• **TASK STATEMENT**: Transcribe verbatim every line from the line containing "The width and height of the screenshot is (880, 660)." to the end of the entries, including both endpoints. Output nothing beyond those lines.

• **DATA**:
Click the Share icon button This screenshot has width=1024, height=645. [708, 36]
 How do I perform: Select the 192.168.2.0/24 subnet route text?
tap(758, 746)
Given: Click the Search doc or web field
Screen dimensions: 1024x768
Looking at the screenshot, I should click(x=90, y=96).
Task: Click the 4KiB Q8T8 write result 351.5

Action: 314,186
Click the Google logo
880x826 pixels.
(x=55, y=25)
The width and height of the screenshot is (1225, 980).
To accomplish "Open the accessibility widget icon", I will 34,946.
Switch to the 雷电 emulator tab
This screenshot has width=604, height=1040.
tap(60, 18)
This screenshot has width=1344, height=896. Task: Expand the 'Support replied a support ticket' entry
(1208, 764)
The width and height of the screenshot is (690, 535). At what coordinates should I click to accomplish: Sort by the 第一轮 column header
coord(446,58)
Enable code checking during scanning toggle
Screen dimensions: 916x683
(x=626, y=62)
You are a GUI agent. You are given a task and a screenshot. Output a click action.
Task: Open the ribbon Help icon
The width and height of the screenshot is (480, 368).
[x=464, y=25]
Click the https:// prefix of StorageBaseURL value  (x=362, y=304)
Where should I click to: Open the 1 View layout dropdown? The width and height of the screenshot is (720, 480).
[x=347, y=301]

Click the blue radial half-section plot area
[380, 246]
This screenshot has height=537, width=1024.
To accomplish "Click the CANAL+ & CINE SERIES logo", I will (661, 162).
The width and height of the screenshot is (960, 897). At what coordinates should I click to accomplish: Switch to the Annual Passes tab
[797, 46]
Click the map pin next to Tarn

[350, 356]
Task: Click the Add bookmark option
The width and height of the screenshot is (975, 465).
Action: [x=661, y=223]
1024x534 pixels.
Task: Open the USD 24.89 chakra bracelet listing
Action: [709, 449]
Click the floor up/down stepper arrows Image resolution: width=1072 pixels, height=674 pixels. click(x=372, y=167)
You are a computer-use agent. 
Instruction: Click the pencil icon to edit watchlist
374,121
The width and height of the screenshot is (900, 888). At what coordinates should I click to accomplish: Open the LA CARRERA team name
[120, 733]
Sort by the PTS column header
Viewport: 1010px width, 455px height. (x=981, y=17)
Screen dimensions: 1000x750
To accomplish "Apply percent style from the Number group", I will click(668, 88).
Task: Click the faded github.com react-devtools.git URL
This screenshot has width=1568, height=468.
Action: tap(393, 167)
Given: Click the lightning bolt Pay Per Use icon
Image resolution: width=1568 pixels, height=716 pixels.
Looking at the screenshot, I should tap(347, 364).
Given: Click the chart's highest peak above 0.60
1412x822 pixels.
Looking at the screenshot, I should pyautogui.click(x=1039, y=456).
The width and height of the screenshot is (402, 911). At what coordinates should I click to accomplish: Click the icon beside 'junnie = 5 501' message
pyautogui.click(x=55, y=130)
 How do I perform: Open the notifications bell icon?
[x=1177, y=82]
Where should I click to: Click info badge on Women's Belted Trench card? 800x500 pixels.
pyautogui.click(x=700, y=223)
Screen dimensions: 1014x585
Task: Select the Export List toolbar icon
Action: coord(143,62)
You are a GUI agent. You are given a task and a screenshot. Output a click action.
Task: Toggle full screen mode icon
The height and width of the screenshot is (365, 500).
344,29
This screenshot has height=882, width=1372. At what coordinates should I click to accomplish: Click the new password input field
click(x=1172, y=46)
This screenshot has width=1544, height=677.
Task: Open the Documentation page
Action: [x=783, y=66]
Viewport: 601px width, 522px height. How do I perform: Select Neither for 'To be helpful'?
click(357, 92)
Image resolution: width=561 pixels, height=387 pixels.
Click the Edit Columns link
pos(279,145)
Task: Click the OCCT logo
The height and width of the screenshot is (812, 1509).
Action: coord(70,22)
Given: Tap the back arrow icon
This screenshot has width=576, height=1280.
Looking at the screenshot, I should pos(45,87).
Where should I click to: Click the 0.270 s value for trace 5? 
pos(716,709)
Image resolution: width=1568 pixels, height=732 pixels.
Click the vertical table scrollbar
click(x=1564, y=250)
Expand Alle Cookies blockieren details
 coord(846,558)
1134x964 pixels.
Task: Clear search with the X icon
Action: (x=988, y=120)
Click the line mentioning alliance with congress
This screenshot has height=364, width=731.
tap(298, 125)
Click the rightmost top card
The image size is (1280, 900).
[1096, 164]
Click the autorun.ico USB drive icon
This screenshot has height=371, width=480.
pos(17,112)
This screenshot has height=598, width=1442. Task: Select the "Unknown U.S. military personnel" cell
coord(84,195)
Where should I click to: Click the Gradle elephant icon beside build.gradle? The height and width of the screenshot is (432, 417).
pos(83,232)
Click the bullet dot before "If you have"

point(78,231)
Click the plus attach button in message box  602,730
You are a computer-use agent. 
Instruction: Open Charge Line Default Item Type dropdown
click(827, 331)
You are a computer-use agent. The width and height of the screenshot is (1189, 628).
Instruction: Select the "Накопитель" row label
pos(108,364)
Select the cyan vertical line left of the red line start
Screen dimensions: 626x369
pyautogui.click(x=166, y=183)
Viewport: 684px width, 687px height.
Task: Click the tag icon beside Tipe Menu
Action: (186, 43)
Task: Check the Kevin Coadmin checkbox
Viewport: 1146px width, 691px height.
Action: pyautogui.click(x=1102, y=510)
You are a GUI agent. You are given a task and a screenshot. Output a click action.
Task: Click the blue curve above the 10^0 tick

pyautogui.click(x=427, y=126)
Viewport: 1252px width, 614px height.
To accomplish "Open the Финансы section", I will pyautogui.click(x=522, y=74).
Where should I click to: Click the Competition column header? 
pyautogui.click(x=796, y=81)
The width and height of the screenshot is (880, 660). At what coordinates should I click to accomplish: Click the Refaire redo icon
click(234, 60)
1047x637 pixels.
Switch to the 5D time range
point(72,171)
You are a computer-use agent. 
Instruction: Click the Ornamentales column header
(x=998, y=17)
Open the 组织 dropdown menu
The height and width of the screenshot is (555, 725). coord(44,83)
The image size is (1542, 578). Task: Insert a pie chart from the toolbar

• **WRITTEN ANSWER**:
The width and height of the screenshot is (880, 660). At what coordinates should I click to accomplish: Click the Refaire redo icon
click(234, 60)
1047x637 pixels.
Switch to the 5D time range
point(72,171)
You are a computer-use agent. 
Instruction: Click the Ornamentales column header
(x=998, y=17)
Open the 组织 dropdown menu
The height and width of the screenshot is (555, 725). coord(44,83)
The image size is (1542, 578). Task: Insert a pie chart from the toolbar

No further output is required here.